=== Begin Enclosure ===

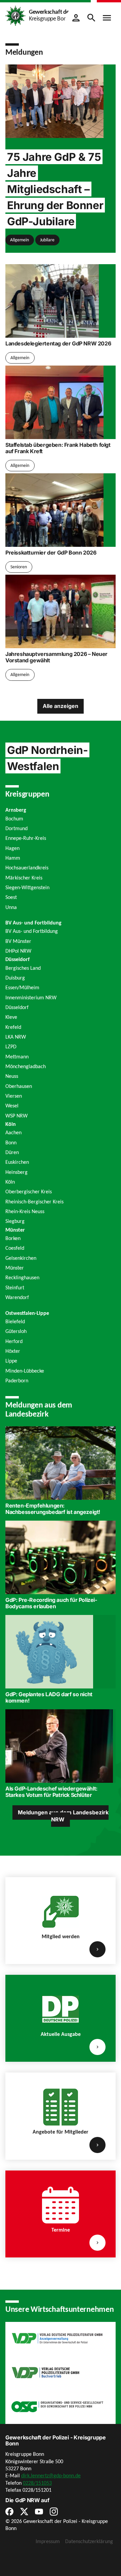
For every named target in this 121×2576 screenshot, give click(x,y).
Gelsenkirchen (20, 1258)
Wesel (11, 1105)
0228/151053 (37, 2483)
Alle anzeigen (60, 706)
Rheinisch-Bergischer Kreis (34, 1201)
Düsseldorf (17, 1007)
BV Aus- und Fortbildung (31, 931)
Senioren (18, 567)
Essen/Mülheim (22, 987)
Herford (14, 1341)
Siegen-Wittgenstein (27, 887)
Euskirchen (17, 1162)
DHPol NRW (18, 951)
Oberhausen (18, 1086)
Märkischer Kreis (23, 877)
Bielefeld (15, 1321)
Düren (12, 1152)
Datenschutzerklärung (89, 2541)
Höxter (12, 1351)
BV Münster (18, 941)
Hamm (12, 858)
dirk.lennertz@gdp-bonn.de (51, 2475)
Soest (11, 897)
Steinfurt (14, 1287)
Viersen (13, 1096)
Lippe (11, 1360)
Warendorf (17, 1297)
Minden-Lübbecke (24, 1371)
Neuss (11, 1076)
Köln (10, 1182)
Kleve (11, 1017)
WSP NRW (16, 1115)
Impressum (48, 2541)
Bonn (10, 1142)
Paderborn (16, 1380)
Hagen (12, 848)
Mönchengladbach (25, 1066)
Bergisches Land (23, 968)
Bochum (14, 818)
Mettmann (17, 1056)
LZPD (10, 1046)
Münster (14, 1268)
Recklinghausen (22, 1277)
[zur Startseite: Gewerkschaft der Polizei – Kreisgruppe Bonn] (15, 15)
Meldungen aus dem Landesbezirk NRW (63, 1816)
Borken (13, 1238)
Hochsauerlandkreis (26, 867)
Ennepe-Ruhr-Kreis (25, 838)
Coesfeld (14, 1248)
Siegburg (15, 1221)
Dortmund (16, 828)
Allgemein (19, 240)
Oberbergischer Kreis (28, 1191)
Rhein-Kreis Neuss (24, 1211)
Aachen (13, 1132)
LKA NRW (15, 1037)
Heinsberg (16, 1172)
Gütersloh (16, 1331)
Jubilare (47, 240)
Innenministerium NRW (30, 997)
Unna (11, 907)
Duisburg (15, 977)
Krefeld (13, 1027)
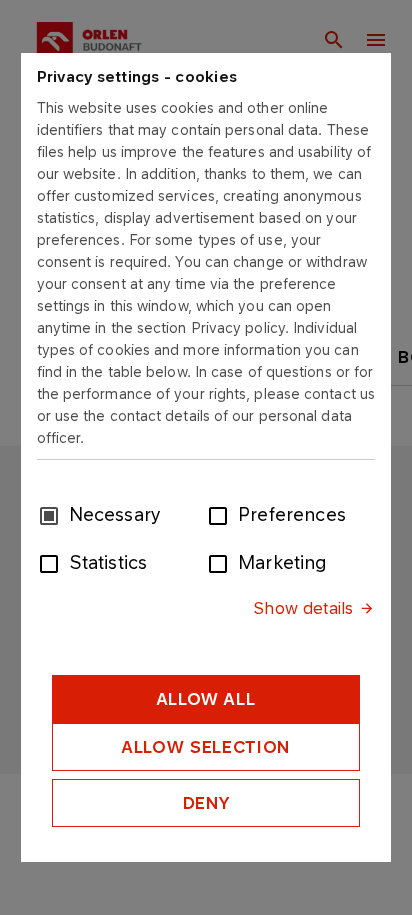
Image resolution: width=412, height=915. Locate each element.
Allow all (206, 699)
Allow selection (206, 747)
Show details (303, 608)
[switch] (222, 514)
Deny (206, 803)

=== End Enclosure ===

[PROBLEM DETAILS]
Output the entries above exactly, without their pictures.

[OUTPUT]
For every named target in this 121×2576 screenshot, give click(x,y).
Gelsenkirchen (20, 1258)
Wesel (11, 1105)
0228/151053 (37, 2483)
Alle anzeigen (60, 706)
Rheinisch-Bergischer Kreis (34, 1201)
Düsseldorf (17, 1007)
BV Aus- und Fortbildung (31, 931)
Senioren (18, 567)
Essen/Mülheim (22, 987)
Herford (14, 1341)
Siegen-Wittgenstein (27, 887)
Euskirchen (17, 1162)
DHPol NRW (18, 951)
Oberhausen (18, 1086)
Märkischer Kreis (23, 877)
Bielefeld (15, 1321)
Düren (12, 1152)
Datenschutzerklärung (89, 2541)
Höxter (12, 1351)
BV Münster (18, 941)
Hamm (12, 858)
dirk.lennertz@gdp-bonn.de (51, 2475)
Soest (11, 897)
Steinfurt (14, 1287)
Viersen (13, 1096)
Lippe (11, 1360)
Warendorf (17, 1297)
Minden-Lübbecke (24, 1371)
Neuss (11, 1076)
Köln (10, 1182)
Kleve (11, 1017)
WSP NRW (16, 1115)
Impressum (48, 2541)
Bonn (10, 1142)
Paderborn (16, 1380)
Hagen (12, 848)
Mönchengladbach (25, 1066)
Bergisches Land (23, 968)
Bochum (14, 818)
Mettmann (17, 1056)
LZPD (10, 1046)
Münster (14, 1268)
Recklinghausen (22, 1277)
[zur Startseite: Gewerkschaft der Polizei – Kreisgruppe Bonn] (15, 15)
Meldungen aus dem Landesbezirk NRW (63, 1816)
Borken (13, 1238)
Hochsauerlandkreis (26, 867)
Ennepe-Ruhr-Kreis (25, 838)
Coesfeld (14, 1248)
Siegburg (15, 1221)
Dortmund (16, 828)
Allgemein (19, 240)
Oberbergischer Kreis (28, 1191)
Rhein-Kreis Neuss (24, 1211)
Aachen (13, 1132)
LKA NRW (15, 1037)
Heinsberg (16, 1172)
Gütersloh (16, 1331)
Jubilare (47, 240)
Innenministerium NRW (30, 997)
Unna (11, 907)
Duisburg (15, 977)
Krefeld (13, 1027)
Image resolution: width=412, height=915. Locate each element.
Allow all (206, 699)
Allow selection (206, 747)
Show details (303, 608)
[switch] (222, 514)
Deny (206, 803)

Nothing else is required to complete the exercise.